CONSIGNA 1
En el texto sobre la conducta estudiantil, ¿a qué medios debe apelar exclusivamente el tipo de conducta que se propone construir?
CONSIGNA 2
Prosigue el texto sobre la conducta estudiantil a partir de su última oración.

DOCUMENTO
■ ■ ■ ■

En este proceso, los docentes podemos comenzar a asumir modelos referenciales más heterogéneos, enriquecidos durante las instancias de formación inicial y de socialización profesional, y aplicarlos flexible y articuladamente para captar la singularidad de cada alumno en particular y del grupo de clase en general. Y así poder comenzar a identificarlos más fácilmente y progresivamente valernos de ellos de un modo crítico.
Para ello es necesario construir un tipo de la conducta estudiantil, del que valernos con fines heurísticos. Este tipo debe tener la particularidad de apelar exclusivamente a los medios considerados adecuados con referencia a los fines planteados en la tarea docente, y por lo tanto no se confunde con la propia imagen del alumno que se fue ni con otra construcción elaborada por generalizaciones a partir de la experiencia directa, sino que responde al modelo de alumno desde una visión racional. Por más alejada que parezca estar de la realidad, esta construcción no es en absoluto una imagen ideal, pues resulta del desarrollo lógico de la realidad implicado en el hecho de ser estudiante o de estar en la situación de serlo. Además de comprenderse mejor el sentido de las conductas reales al confrontarlas con la conducta típicamente racional, la explicitación completa de todo lo que encierra la realización racional en tanto aprendiz permite evaluar la distancia que separa a las conductas de las diferentes categorías de alumnos de la conducta racional y, más precisamente, relacionar sus conductas no con una norma arbitrariamente elegida sino con un modelo construido de lo que debería ser la conducta de alumnidad si estuviera perfectamente de acuerdo con lo que pretende ser en referencia con los fines que plantea por su propia existencia.
Este modelo racional, en cuya construcción deberían colaborar la formación inicial y la socialización profesional de los docentes a fin de proveer a la formación de su pericia profesional, parte del supuesto de que, por diferentes que sean y por mayores que puedan ser las desigualdades que los separan -tanto en sus condiciones de existencia como en sus posibilidades de éxito- los alumnos tienen al menos en común el realizar la identificación con algo que define la esencia histórica del ser alumno. Y el esfuerzo por comprender algunas de las actitudes profundas de los alumnos a partir de la forma genérica de su situación se justifica aun cuando no sea más que desigualmente cumplida, justamente en su fecundidad para advertir este desigual cumplimiento, que proveerá un invalorable marco de referencia para la intervención pedagógica.

■ ■ ■ ■

Registros guardados:
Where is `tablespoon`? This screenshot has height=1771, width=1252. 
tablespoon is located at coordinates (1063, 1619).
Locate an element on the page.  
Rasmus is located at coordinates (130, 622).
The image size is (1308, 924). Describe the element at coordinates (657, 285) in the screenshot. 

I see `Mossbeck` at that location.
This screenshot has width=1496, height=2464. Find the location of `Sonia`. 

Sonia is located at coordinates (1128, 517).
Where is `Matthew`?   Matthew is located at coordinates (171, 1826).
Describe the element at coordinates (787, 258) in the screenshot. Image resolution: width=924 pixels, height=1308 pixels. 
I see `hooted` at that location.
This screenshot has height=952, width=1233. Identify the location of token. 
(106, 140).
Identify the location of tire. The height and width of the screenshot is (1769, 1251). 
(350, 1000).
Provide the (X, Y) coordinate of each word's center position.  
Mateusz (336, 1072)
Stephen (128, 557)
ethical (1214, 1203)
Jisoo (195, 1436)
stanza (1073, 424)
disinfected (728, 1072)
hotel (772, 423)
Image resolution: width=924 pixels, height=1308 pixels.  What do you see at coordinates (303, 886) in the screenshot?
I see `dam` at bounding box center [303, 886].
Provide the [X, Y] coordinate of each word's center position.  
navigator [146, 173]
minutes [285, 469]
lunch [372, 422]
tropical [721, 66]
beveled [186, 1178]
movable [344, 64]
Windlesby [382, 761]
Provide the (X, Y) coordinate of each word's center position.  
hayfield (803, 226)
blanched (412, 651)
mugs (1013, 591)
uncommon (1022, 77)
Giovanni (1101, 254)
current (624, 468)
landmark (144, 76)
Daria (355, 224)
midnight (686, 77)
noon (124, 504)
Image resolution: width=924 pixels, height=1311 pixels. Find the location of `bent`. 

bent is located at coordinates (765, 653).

■ ■ ■ ■

RESULTADO 1
A los medios considerados adecuados con referencia a los fines planteados en la tarea docente.

RESULTADO 2
Una de las advertencias más llamativas cuando uno se acerca a la comprensión de los alumnos a partir de estos modelos racionales de alumnidad, es el descubrimiento de que los modelos de comportamiento de los alumnos no se relacionan tanto con lo que son y con lo que hacen, sino sobre todo con lo que dicen que hacen y que son.
Especialmente los alumnos del Nivel Polimodal, parecen sentirse condenados por la condición transitoria y preparatoria en la que están ubicados, y se conciben a sí mismos como puro proyecto de ser inmersos en una situación social y económica que no les permitirá llegar a ser. Y si querer ser y querer elegirse es rechazar aquello que no se ha elegido, entre las necesidades rechazadas está en principio la vinculación con un medio social por el que se sienten previamente rechazados y del que se sienten anticipadamente excluidos.
Dado que la aspiración a elegirse no obliga a un comportamiento determinado sino sólo a un empleo simbólico del comportamiento destinado a mostrar que se ha elegido ese comportamiento, estos alumnos suelen actuar tal rechazo a la sociedad como un rechazo anticipado a las responsabilidades –de estudio y comportamiento- a que sienten que se los obliga a través de la escuela y que no guarda relación directa con aquello que en su imaginación comprende su propio proyecto elegido de ser y hacer.
En el trabajo de construcción de modelos de alumnidad por parte de los propios alumnos –a partir de las afirmaciones y negaciones entre las cuales se reparte el discurso que el alumno tiene sobre los alumnos en general y sobre sí mismo como alumno, y que retornan siempre a la pregunta que hace a su ser y su hacer- los docentes podemos encontrar un punto de partida interesante para la reformulación de nuestras estrategias de abordaje pedagógico y para la orientación personal.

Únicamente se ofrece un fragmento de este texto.